**Task goal**
In this exercise, copy exactly the lines from the one that contains "You are a computer-use agent. This" through the end of the entries below; pictures are not copied.

::::

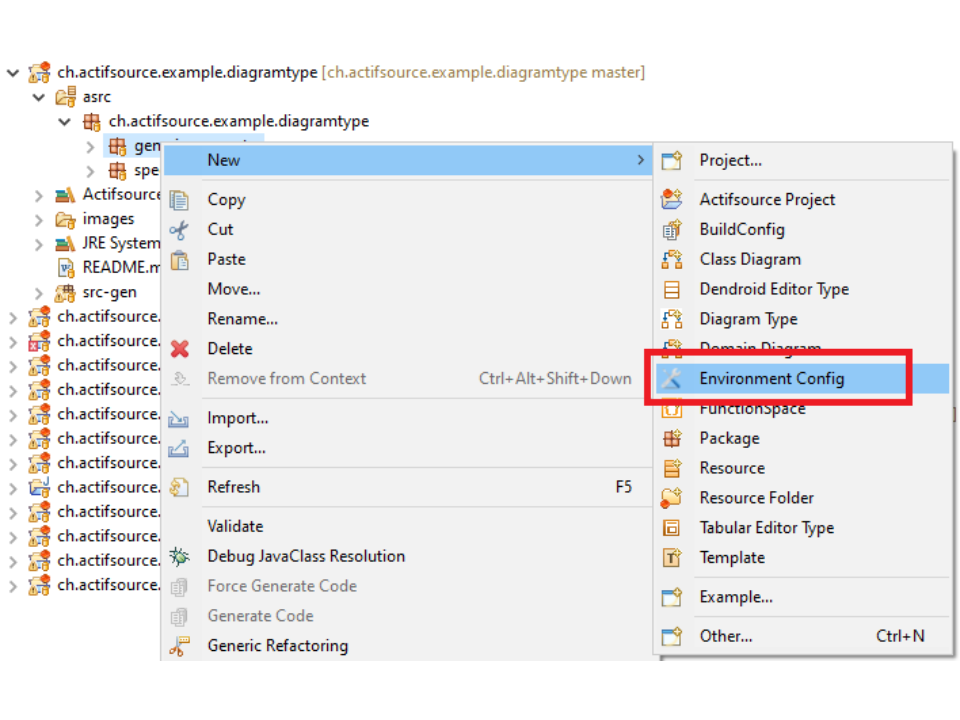Choose Diagram Type in the submenu
Screen dimensions: 960x720
point(748,319)
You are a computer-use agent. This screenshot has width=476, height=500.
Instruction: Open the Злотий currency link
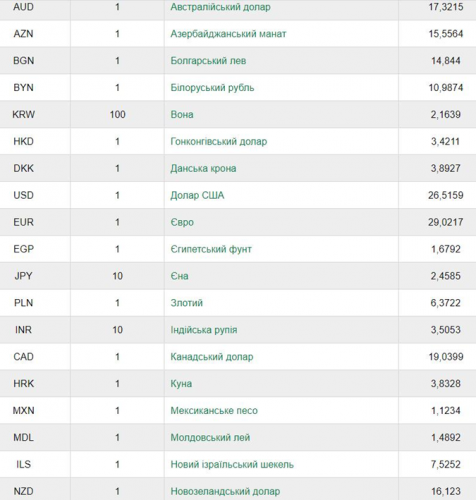pos(187,303)
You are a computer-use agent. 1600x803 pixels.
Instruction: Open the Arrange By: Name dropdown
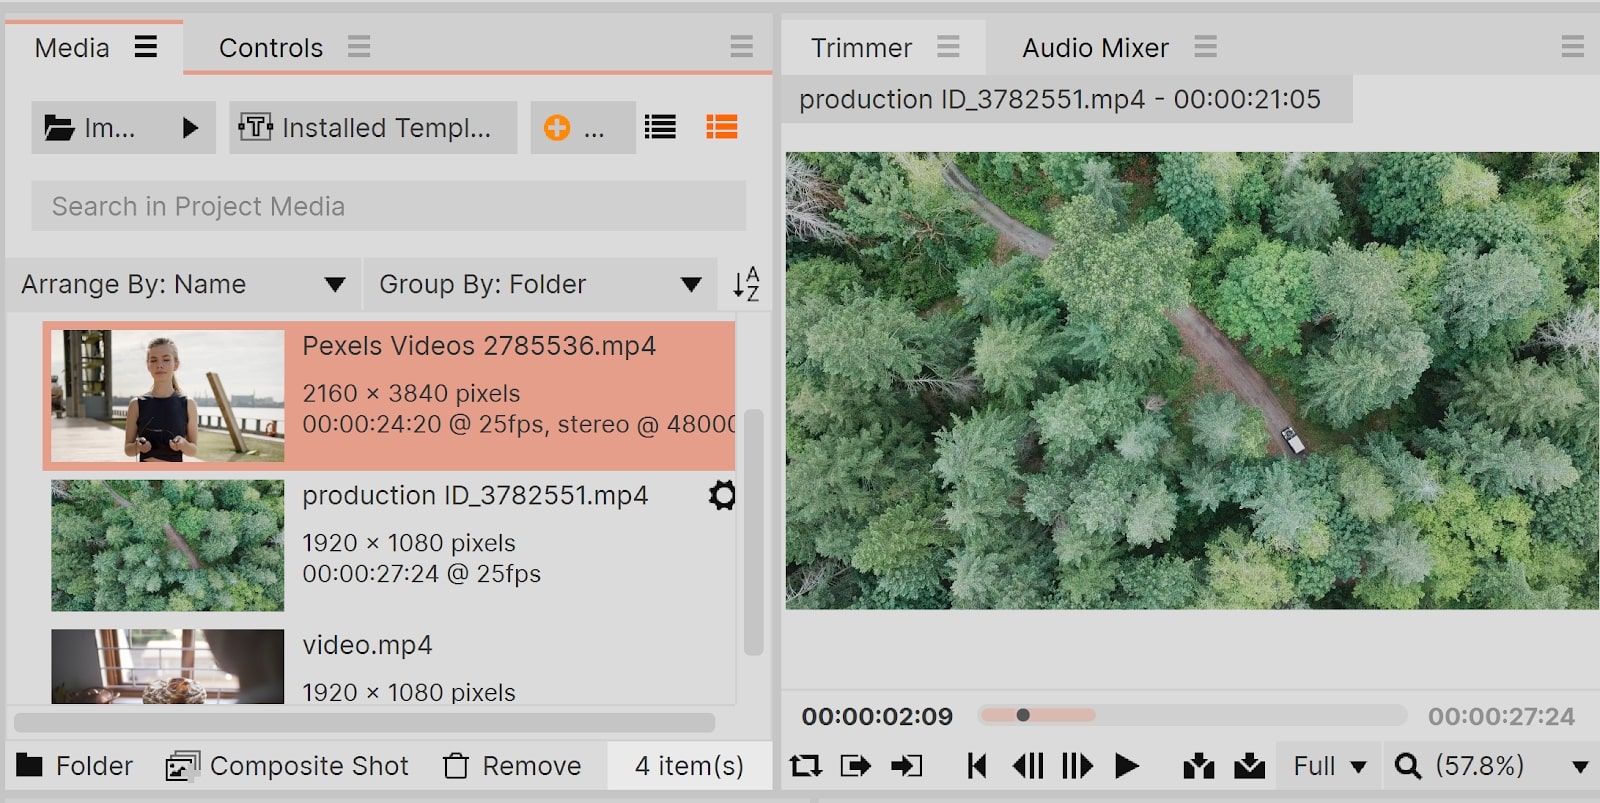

::::

**Solution to this task**
You are a computer-use agent. This screenshot has width=476, height=500.
Instruction: Open the Злотий currency link
pos(187,303)
You are a computer-use agent. 1600x803 pixels.
Instruction: Open the Arrange By: Name dropdown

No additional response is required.